**The problem:**
Return the full set of records, matching them character for character.

**Supplied entries:**
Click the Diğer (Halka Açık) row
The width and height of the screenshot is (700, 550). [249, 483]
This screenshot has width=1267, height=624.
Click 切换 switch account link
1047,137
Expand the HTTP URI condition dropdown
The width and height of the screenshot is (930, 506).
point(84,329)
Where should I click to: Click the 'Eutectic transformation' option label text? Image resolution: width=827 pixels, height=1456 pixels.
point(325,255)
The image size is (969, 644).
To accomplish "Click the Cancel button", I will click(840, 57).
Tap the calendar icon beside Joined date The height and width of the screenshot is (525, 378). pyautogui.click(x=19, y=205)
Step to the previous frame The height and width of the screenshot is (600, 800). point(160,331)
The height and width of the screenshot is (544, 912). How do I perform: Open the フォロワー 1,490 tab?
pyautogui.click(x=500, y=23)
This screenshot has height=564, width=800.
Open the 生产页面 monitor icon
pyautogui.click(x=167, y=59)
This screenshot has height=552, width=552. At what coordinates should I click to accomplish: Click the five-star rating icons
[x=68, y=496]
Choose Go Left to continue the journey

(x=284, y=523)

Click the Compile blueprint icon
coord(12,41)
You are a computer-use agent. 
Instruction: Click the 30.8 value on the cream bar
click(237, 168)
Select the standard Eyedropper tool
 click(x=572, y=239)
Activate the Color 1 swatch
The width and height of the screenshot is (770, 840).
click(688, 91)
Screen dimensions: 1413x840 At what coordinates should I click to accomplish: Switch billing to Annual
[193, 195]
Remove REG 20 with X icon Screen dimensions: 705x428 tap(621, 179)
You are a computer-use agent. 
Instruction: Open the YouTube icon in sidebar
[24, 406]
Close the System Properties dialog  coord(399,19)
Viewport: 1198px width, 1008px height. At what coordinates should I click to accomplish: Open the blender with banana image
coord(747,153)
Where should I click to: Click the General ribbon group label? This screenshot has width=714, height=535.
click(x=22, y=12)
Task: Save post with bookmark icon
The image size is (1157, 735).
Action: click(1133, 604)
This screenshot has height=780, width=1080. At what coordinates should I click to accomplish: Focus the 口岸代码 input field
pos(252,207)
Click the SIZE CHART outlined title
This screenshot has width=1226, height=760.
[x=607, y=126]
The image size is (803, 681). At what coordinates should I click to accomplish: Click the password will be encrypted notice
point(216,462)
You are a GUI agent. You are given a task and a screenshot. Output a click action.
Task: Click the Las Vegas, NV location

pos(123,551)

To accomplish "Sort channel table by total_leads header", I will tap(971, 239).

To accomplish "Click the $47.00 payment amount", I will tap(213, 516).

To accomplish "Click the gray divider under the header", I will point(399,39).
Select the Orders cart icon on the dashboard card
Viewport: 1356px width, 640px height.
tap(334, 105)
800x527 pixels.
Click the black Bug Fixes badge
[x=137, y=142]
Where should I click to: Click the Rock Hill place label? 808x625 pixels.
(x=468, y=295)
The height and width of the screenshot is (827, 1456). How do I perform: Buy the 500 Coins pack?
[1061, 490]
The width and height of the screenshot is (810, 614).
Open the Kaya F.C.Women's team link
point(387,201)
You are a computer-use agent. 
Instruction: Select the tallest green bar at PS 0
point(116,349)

**Result of the exercise:**
Click the Diğer (Halka Açık) row
The width and height of the screenshot is (700, 550). [249, 483]
This screenshot has width=1267, height=624.
Click 切换 switch account link
1047,137
Expand the HTTP URI condition dropdown
The width and height of the screenshot is (930, 506).
point(84,329)
Where should I click to: Click the 'Eutectic transformation' option label text? Image resolution: width=827 pixels, height=1456 pixels.
point(325,255)
The image size is (969, 644).
To accomplish "Click the Cancel button", I will click(840, 57).
Tap the calendar icon beside Joined date The height and width of the screenshot is (525, 378). pyautogui.click(x=19, y=205)
Step to the previous frame The height and width of the screenshot is (600, 800). point(160,331)
The height and width of the screenshot is (544, 912). How do I perform: Open the フォロワー 1,490 tab?
pyautogui.click(x=500, y=23)
This screenshot has height=564, width=800.
Open the 生产页面 monitor icon
pyautogui.click(x=167, y=59)
This screenshot has height=552, width=552. At what coordinates should I click to accomplish: Click the five-star rating icons
[x=68, y=496]
Choose Go Left to continue the journey

(x=284, y=523)

Click the Compile blueprint icon
coord(12,41)
You are a computer-use agent. 
Instruction: Click the 30.8 value on the cream bar
click(237, 168)
Select the standard Eyedropper tool
 click(x=572, y=239)
Activate the Color 1 swatch
The width and height of the screenshot is (770, 840).
click(688, 91)
Screen dimensions: 1413x840 At what coordinates should I click to accomplish: Switch billing to Annual
[193, 195]
Remove REG 20 with X icon Screen dimensions: 705x428 tap(621, 179)
You are a computer-use agent. 
Instruction: Open the YouTube icon in sidebar
[24, 406]
Close the System Properties dialog  coord(399,19)
Viewport: 1198px width, 1008px height. At what coordinates should I click to accomplish: Open the blender with banana image
coord(747,153)
Where should I click to: Click the General ribbon group label? This screenshot has width=714, height=535.
click(x=22, y=12)
Task: Save post with bookmark icon
The image size is (1157, 735).
Action: click(1133, 604)
This screenshot has height=780, width=1080. At what coordinates should I click to accomplish: Focus the 口岸代码 input field
pos(252,207)
Click the SIZE CHART outlined title
This screenshot has width=1226, height=760.
[x=607, y=126]
The image size is (803, 681). At what coordinates should I click to accomplish: Click the password will be encrypted notice
point(216,462)
You are a GUI agent. You are given a task and a screenshot. Output a click action.
Task: Click the Las Vegas, NV location

pos(123,551)

To accomplish "Sort channel table by total_leads header", I will tap(971, 239).

To accomplish "Click the $47.00 payment amount", I will tap(213, 516).

To accomplish "Click the gray divider under the header", I will point(399,39).
Select the Orders cart icon on the dashboard card
Viewport: 1356px width, 640px height.
tap(334, 105)
800x527 pixels.
Click the black Bug Fixes badge
[x=137, y=142]
Where should I click to: Click the Rock Hill place label? 808x625 pixels.
(x=468, y=295)
The height and width of the screenshot is (827, 1456). How do I perform: Buy the 500 Coins pack?
[1061, 490]
The width and height of the screenshot is (810, 614).
Open the Kaya F.C.Women's team link
point(387,201)
You are a computer-use agent. 
Instruction: Select the tallest green bar at PS 0
point(116,349)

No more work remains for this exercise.